For simplicity and consistency, this patch provides an implementation
for signal-based fault notification prior to the coredump of a child
process. A new prctl command, PR_SET_PREDUMP_SIG, is defined that can
be used by an application to express its interest and to specify the
signal for such a notification.

Changes to prctl(2):

   PR_SET_PREDUMP_SIG (since Linux 4.20.x)
          Set the child pre-coredump signal of the calling process to
          arg2 (either a signal value in the range 1..maxsig, or 0 to
          clear). This is the signal that the calling process will get
          prior to the coredump of a child process. This value is
          cleared across execve(2), or for the child of a fork(2).
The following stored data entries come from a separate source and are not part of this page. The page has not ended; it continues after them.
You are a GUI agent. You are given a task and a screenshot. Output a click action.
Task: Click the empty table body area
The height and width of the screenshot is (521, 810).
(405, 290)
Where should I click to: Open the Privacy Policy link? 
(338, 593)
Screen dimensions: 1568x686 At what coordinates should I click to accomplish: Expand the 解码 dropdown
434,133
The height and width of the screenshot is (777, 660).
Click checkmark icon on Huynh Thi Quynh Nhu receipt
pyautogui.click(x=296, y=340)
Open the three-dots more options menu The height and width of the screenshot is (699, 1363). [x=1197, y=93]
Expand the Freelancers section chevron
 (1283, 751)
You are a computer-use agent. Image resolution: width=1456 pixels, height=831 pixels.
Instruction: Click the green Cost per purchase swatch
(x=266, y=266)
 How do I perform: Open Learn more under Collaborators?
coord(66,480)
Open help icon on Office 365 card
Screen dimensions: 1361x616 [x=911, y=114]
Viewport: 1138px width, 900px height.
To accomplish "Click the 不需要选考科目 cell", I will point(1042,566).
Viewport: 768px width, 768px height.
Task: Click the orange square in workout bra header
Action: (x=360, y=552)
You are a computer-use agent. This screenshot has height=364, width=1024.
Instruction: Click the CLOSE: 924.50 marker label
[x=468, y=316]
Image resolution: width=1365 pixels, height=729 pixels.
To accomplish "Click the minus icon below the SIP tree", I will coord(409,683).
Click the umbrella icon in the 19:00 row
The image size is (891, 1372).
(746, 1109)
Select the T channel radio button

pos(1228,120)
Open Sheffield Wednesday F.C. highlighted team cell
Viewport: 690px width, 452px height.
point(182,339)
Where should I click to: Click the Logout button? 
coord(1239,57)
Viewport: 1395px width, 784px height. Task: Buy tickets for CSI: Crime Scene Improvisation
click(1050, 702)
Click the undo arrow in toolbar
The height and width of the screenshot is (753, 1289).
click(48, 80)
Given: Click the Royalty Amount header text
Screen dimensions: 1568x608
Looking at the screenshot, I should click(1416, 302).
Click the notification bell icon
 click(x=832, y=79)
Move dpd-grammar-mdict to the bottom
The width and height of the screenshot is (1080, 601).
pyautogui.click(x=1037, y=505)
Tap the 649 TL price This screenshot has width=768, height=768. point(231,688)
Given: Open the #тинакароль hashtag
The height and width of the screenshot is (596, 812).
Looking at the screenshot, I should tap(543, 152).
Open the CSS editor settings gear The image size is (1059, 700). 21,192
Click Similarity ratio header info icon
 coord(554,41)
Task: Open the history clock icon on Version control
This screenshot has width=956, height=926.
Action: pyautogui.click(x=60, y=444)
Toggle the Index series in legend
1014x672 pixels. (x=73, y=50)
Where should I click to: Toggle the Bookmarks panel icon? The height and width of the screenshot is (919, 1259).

   PR_GET_PREDUMP_SIG (since Linux 4.20.x)
          Return the current value of the child pre-coredump signal,
          in the location pointed to by (int *) arg2.

Background:

As the coredump of a process may take time, in certain time-sensitive
applications it is necessary for a parent process (e.g., a process
manager) to be notified of a child's imminent death before the coredump
so that the parent process can act sooner, such as re-spawning an
application process, or initiating a control-plane fail-over.

One application is BFD. The early fault notification is a critical
component for maintaining BFD sessions (with a timeout value of
50 msec or 100 msec) across a control-plane failure.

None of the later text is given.